Objective
To evaluate the efficacy of combination lipid-lowering therapy (LLT) compared with statin monotherapy for low-density lipoprotein cholesterol (LDL-C) reduction, associated adverse events, and outcomes.
Methods
A systematic literature search was conducted using PubMed, Embase, and ClinicalTrials.gov to identify relevant articles published from inception until the end of June 2024. The outcomes were assessed using pooled odds ratios (ORs) for categorical data and mean difference for continuous data, with corresponding 95% CIs.
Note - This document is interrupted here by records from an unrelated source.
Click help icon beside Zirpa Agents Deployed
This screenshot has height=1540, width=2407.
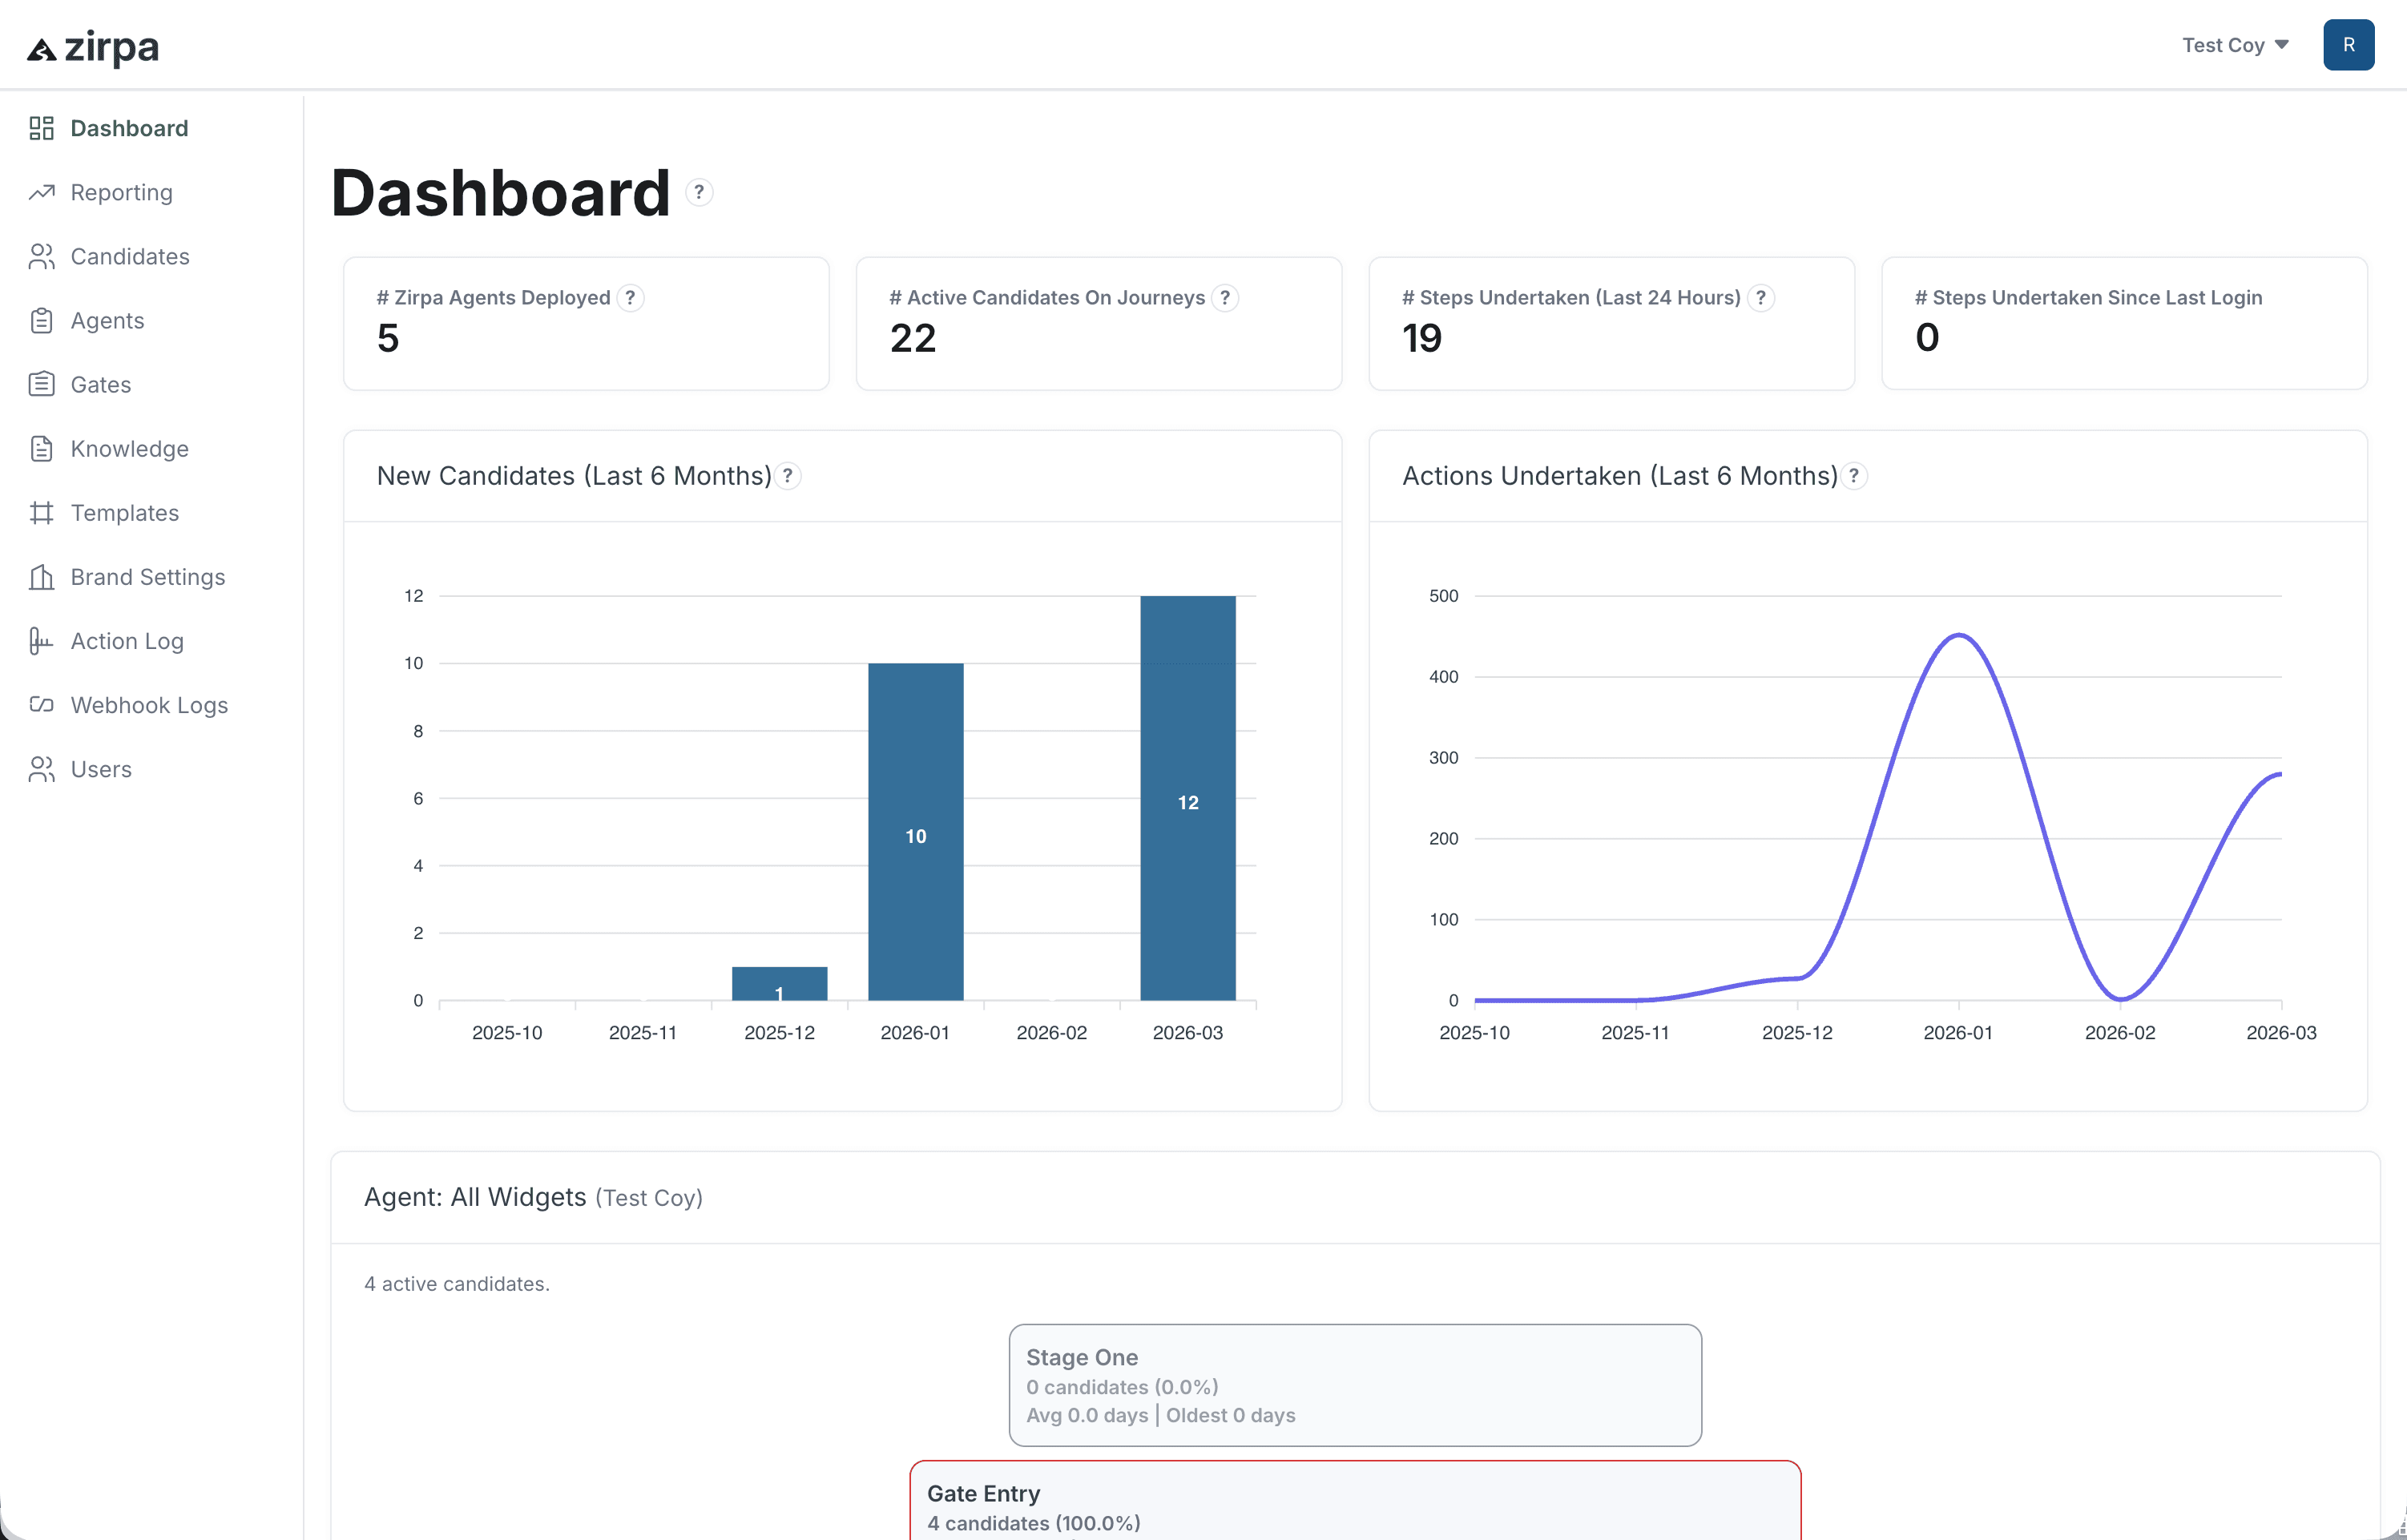630,298
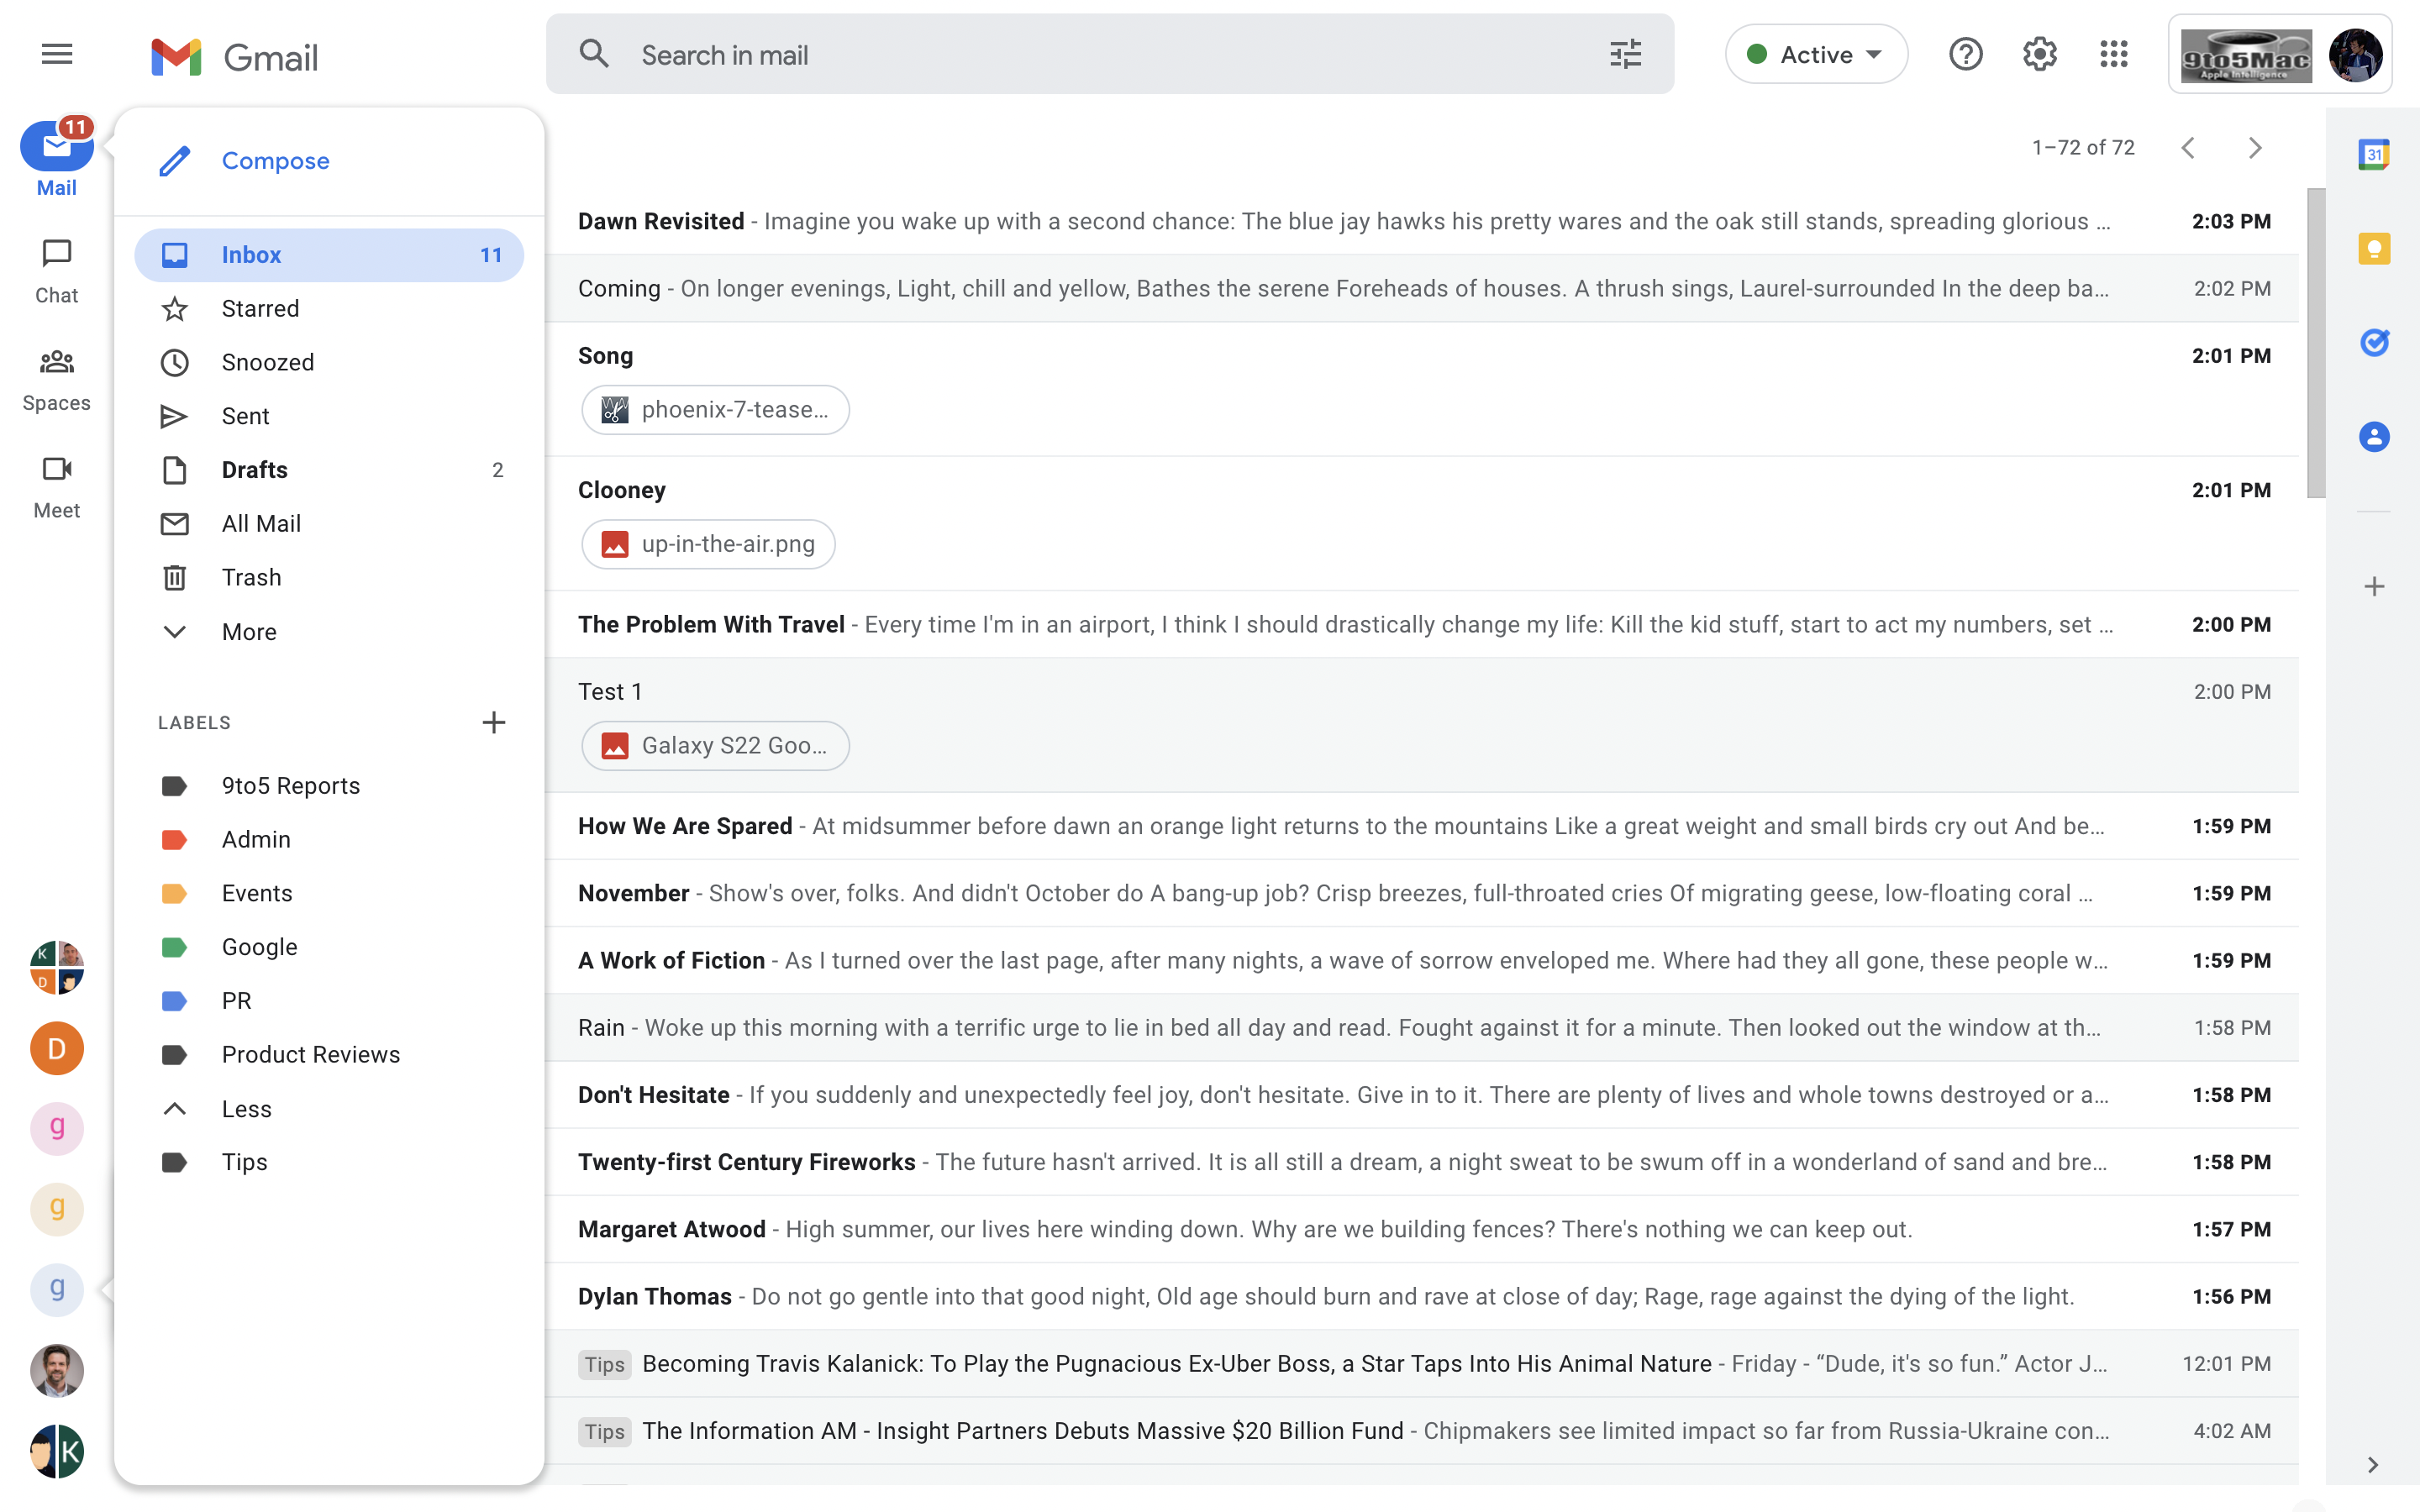Screen dimensions: 2420x1512
Task: Open the Google apps grid
Action: [x=2113, y=54]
Results
A total of 14 studies (11 randomized controlled trials and 3 cohort studies) with 108,373 very high-risk patients were included in the final analysis. The mean age of the patients in the combination LLT group and the statin monotherapy group was 67.31 and 67.89 years, respectively. Pooled analysis revealed that combination LLT significantly more effectively reduced the LDL-C level from baseline (mean difference, −12.96 mg/dL; 95% CI, −17.27 to −8.65; P<.001) and significantly reduced all-cause mortality (OR, 0.81; 95% CI, 0.67 to 0.97; P=.02), major adverse cardiovascular events (OR, 0.82; 95% CI, 0.69 to 0.97; P=.02), and stroke incidence (OR, 0.83; 95% CI, 0.75 to 0.91; P<.001), with an insignificant effect on cardiovascular mortality (OR, 0.86; 95% CI, 0.65 to 1.12; P=.26) when compared with statin monotherapy. The risk of adverse events and the therapy discontinuation rate were comparable between groups.
Conclusion
Combination LLT was associated with an overall greater reduction in LDL-C, the same risk of adverse effects, and significantly lower risk of all-cause mortality, major adverse cardiovascular events, and stroke compared with statin monotherapy. Forthcoming guidelines should consider the lipid-lowering combination therapy as early as possible, preferably up-front, for more effective LDL-C goal achievement and significant reduction of cardiovascular disease outcomes and mortality in high- and very high-risk patients.